真庸 回複 悄悄話 夢想總是最美好的...
melly 回複 悄悄話 謝謝天寺姑娘來訪。問題夠尖銳的。:)

我相信男女之間有很好的友誼,但是做成紅顏藍顏的絕對是鳳毛麟角。文章中也說了,是成年人的夢,是童話,並不真實。現實生活中更多的是異性好朋友。但是我不認為紅顏知己的存在構成了一個三人世界,夫妻之間不是100% 重合的兩個圓,而是大部分重合的兩個圓,各自應該有各自的空間。人無完人,誰也阻擋不了人們去欣賞婚姻以外的人。如果老公的女性朋友甚至紅顏知己可以幫助他認識女性,認識婚姻,那也未必不是一件好事。重要的是有和做紅顏知己的目的是什麽,程度如何。所以說要有胸襟,有智慧,有距離,多付出,少索取。 :)我也隻是紙上談兵,還沒有修練到什麽人想要我做紅顏知己的程度。 :)但是被美文感動一把,做做夢也不錯。

天寺姑娘的博客是我每天必看的幾個之一,非常美。
天寺 回複 悄悄話 melly:

如果你的老公或者愛人也這樣有個紅顏知己,你能接受嗎?你願意做你老公的太陽,而她是你老公的星星,她和你分享你們的精神世界。如果你可以,你的胸襟讓我佩服!

我一直覺得男女之間是沒有紅顏存在的,有也是處於月亮那個位置。
我也胡說八道,歡迎指正,文筆很娟秀,我很喜歡!
melly 回複 悄悄話 One of my friends comments.

Both marriage and soul mate are basically the same. When dating, one wants to get married. After getting married, one needs a soul mate. Soul mate does not need to match everything. Only a piece of soul is enough. It may last very long or forever. Regardless they meet or not. They can be online, pen pal or real life friends. Online is just one of the forms. Unfortunately, most people happen to have empty spots in their hearts. That's reality. One needs something to fill up the vacancy's in their hearts. People like adventures. It satisfies them. This is a constant struggle deep in one's heart.
melly 回複 悄悄話 Helen,

You are such a sweet girl! No, you didn’t offend me at all. I wish you could see me smiling while writing. I was kidding by stating I am a bad woman. Actually, I hope I am a little bit bad somehow. You know what? Bad women, like bad men, are much popular nowadays. Lol

Alright, no more kidding. I love your concept of hold faith in marriage. Marriage is a life-long business. One can not enjoy the marriage without strong faith. Marriage, like everything else, goes up and down now and then, except 7-year itch. I despise those who rashly divorces once the marriage goes down. Healthy friendship will help to build up good marriage.

Neither being friend with married males nor single males are safe. With married males, one could worry about marriage. With single males, don’t you worry if the guy would love you to death while you are married? :) No matter being with whom, married or single, clear head and big heart are needed. No wonder few male or female could really be soul mates for each other. Once we find what we like, the first response is to possess it. We are all human beings, greedy. Sigh.

Life is so interesting because of these paradoxes, conflicts such as marriage and friendship between man and woman. Let’s deal with them wisely.:)
blhw72 回複 悄悄話 Sweetheart, if anything I said leads you to a point that it seems you are a bad woman, I apologize. I didn't intend to offend you.

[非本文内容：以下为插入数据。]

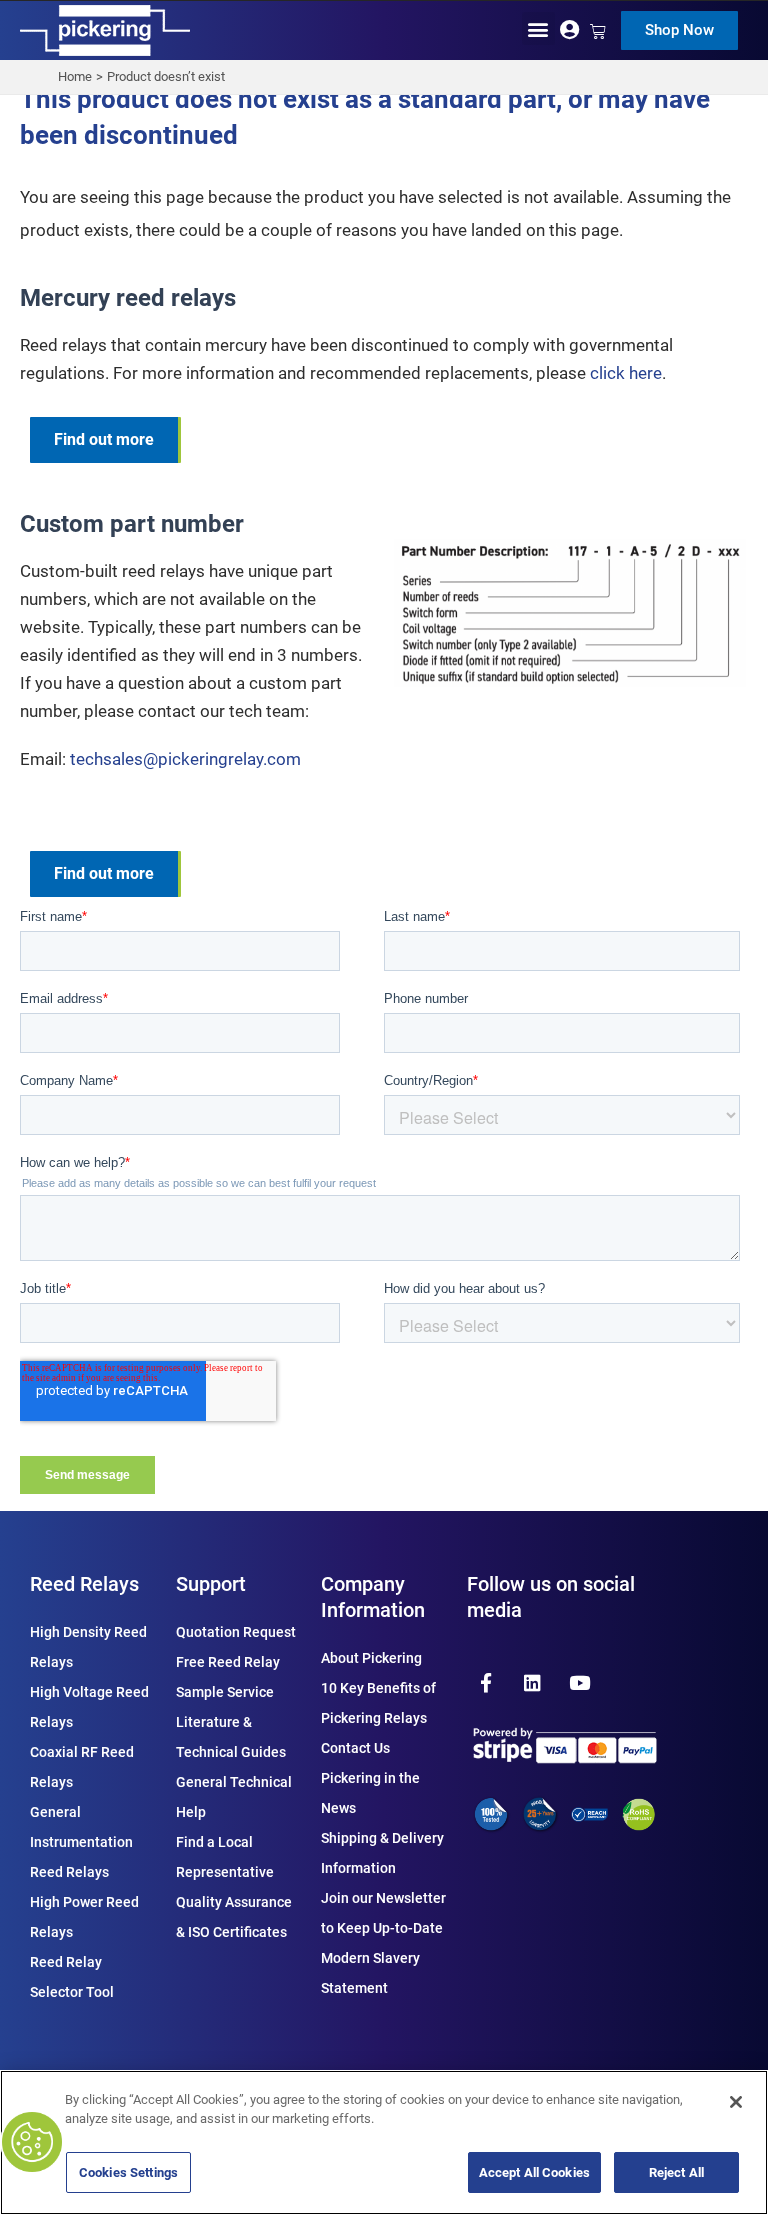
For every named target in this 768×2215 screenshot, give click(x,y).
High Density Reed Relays (88, 1647)
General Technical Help (234, 1797)
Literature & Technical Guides (231, 1737)
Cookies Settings (128, 2172)
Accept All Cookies (534, 2172)
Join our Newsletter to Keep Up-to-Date (383, 1913)
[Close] (736, 2102)
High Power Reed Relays (84, 1917)
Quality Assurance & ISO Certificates (234, 1917)
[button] (538, 28)
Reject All (676, 2172)
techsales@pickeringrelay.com (185, 759)
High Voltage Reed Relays (89, 1707)
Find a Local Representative (225, 1857)
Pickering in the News (370, 1793)
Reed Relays (84, 1584)
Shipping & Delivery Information (382, 1853)
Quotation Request (236, 1632)
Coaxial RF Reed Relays (82, 1767)
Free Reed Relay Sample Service (228, 1677)
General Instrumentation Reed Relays (81, 1842)
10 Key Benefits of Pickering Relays (378, 1703)
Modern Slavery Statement (370, 1973)
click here (626, 373)
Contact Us (355, 1748)
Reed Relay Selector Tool (72, 1977)
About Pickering (371, 1658)
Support (211, 1584)
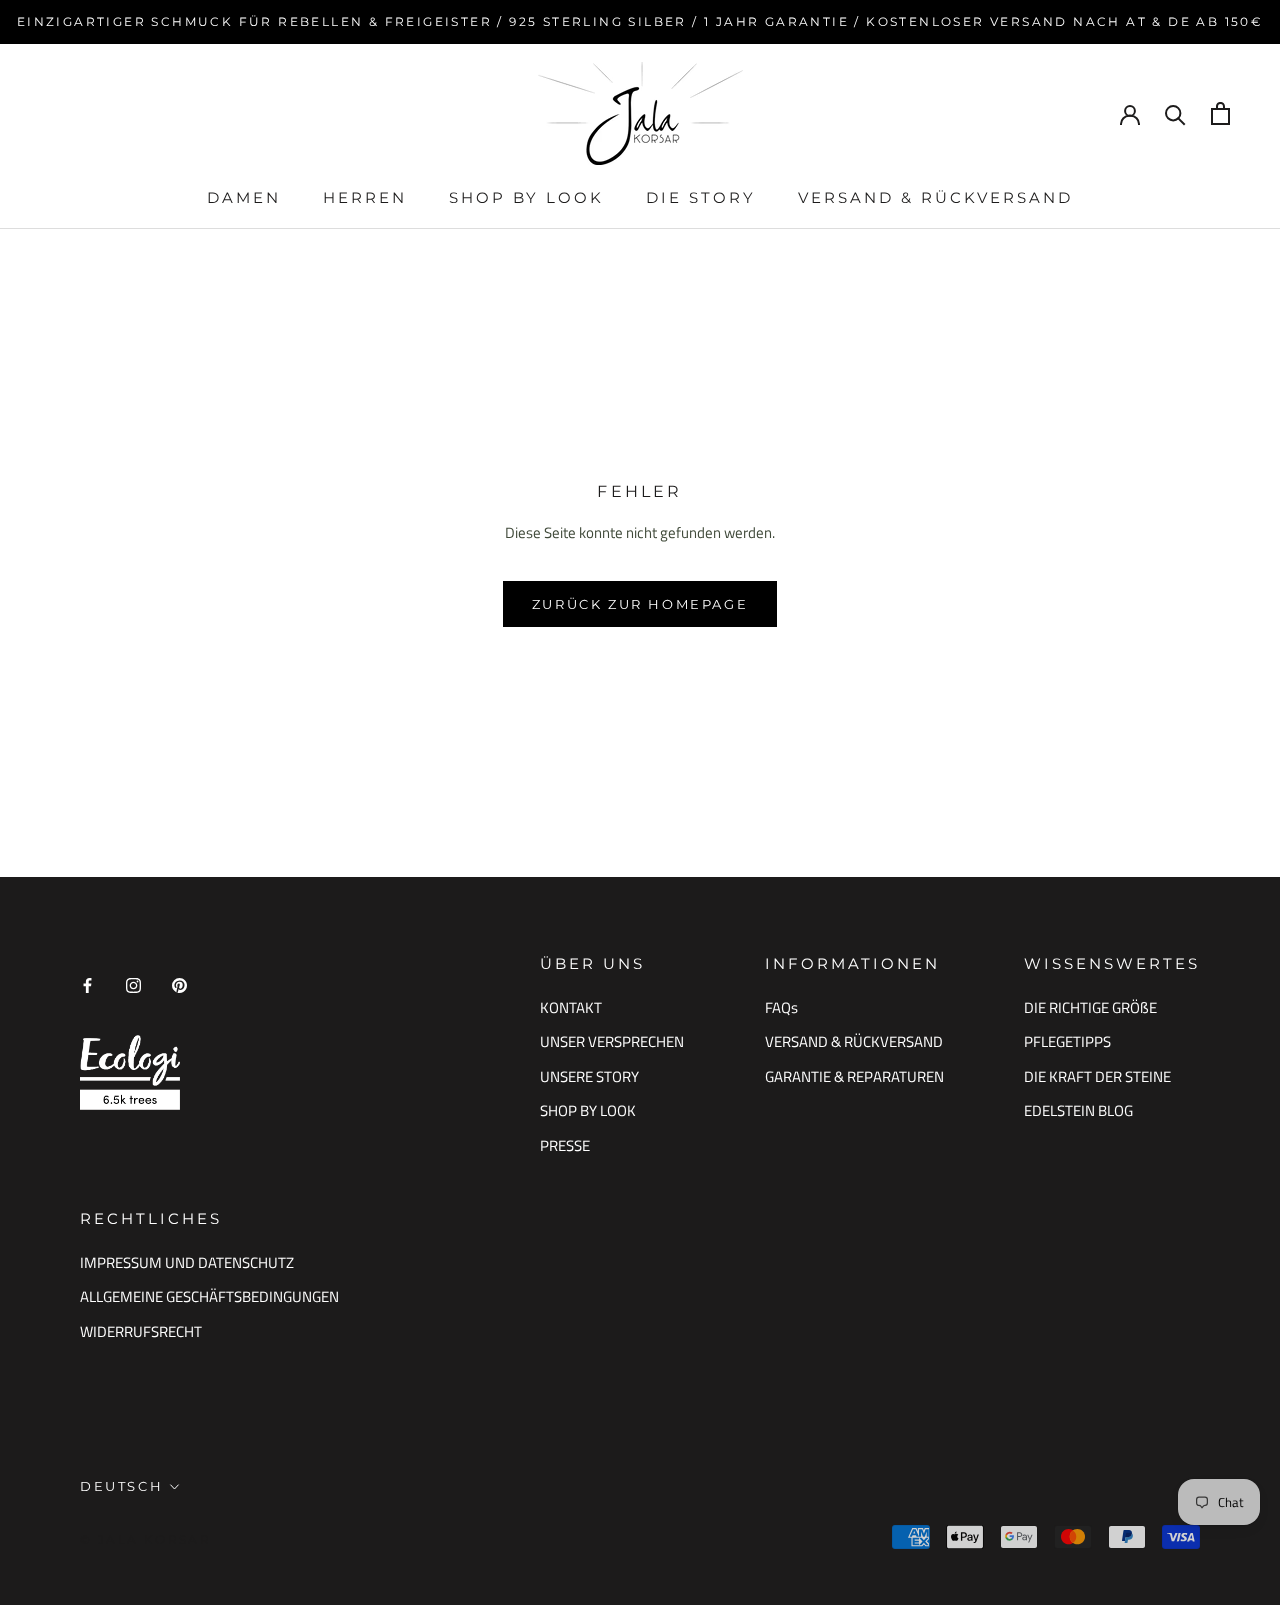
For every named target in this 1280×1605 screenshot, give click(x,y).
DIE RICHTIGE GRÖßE (1090, 1008)
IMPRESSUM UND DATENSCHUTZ (187, 1263)
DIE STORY (701, 197)
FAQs (781, 1008)
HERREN (365, 197)
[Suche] (1175, 113)
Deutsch (121, 1486)
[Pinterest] (179, 984)
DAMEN (244, 197)
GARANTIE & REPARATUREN (854, 1077)
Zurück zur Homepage (640, 604)
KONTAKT (571, 1008)
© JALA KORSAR (145, 1539)
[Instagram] (133, 984)
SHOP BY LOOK (588, 1111)
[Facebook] (87, 984)
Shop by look (526, 197)
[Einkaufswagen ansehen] (1220, 113)
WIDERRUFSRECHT (141, 1332)
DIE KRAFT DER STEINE (1097, 1077)
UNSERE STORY (589, 1077)
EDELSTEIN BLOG (1078, 1111)
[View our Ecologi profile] (130, 1072)
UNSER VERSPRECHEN (612, 1042)
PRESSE (565, 1146)
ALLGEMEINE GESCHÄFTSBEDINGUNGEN (209, 1297)
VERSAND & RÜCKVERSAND (935, 197)
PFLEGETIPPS (1067, 1042)
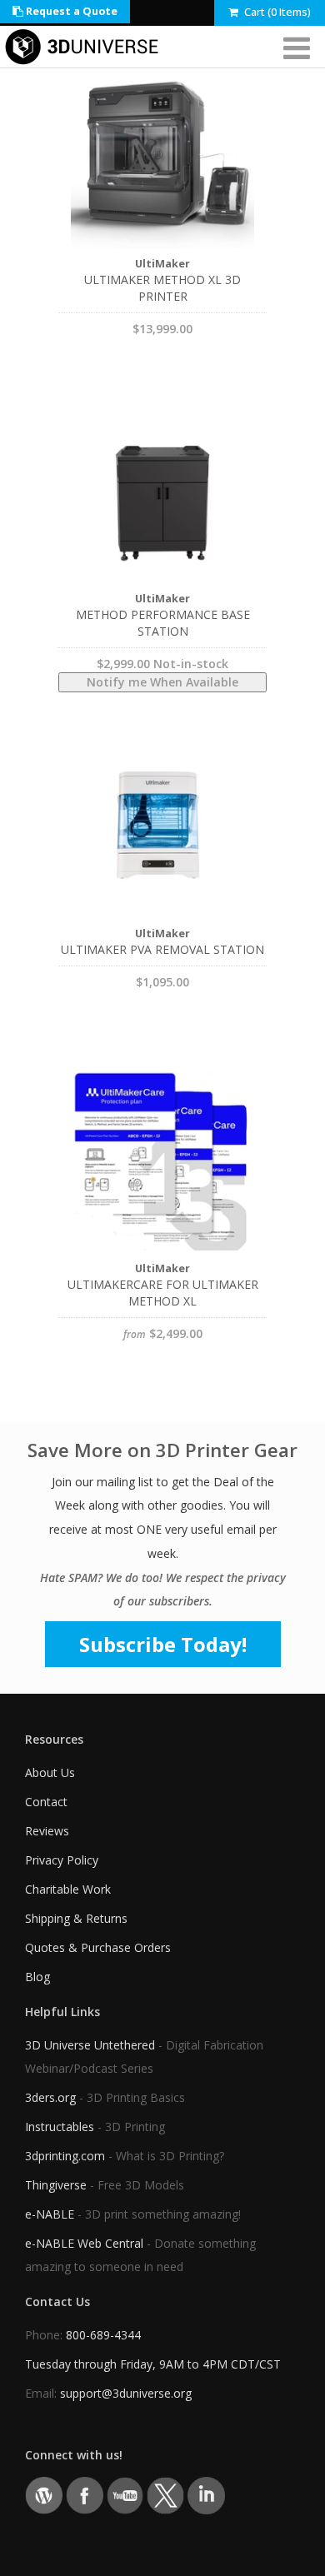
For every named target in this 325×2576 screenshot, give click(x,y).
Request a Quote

Marriage relationship certainly wouldn't be able to meet all our satisfaction in spirituality. Thus we have friends, parents, siblings, children...... I would accept sexual relationship with a good friend with a condition that both of us are neither married nor involve in any serious relationship. As of one-night stand, it's personal choice, so long as people are aware of STDs.

I do believe there are true feelings occured between two married people or one married while the other not. I fully understand how they feel. I may sound negtive due to my previous personal experience in relationship. I don't appreciate and encourage being a married man's soulmate if he doesn't wanna get out of the marriage. Simply I still would like to hold my faith in marriage.

However, a woman and a man could really be good friends. Like what you said, they are always aware of not crossing the line improperly.

A thought, before a man and a woman get married, they should try to be friends first.
melly 回複 悄悄話 Helen,

Don’t I think it is a game? Well, I think it depends on if the man and the woman cross the line. Love affair and one night-stand sometimes happening between friends are usually disguised with friendship. They may end either the friendship or the marriage. Keeping distance and being yourself are always basic rules in every relationship, especially friendship between a man and a woman.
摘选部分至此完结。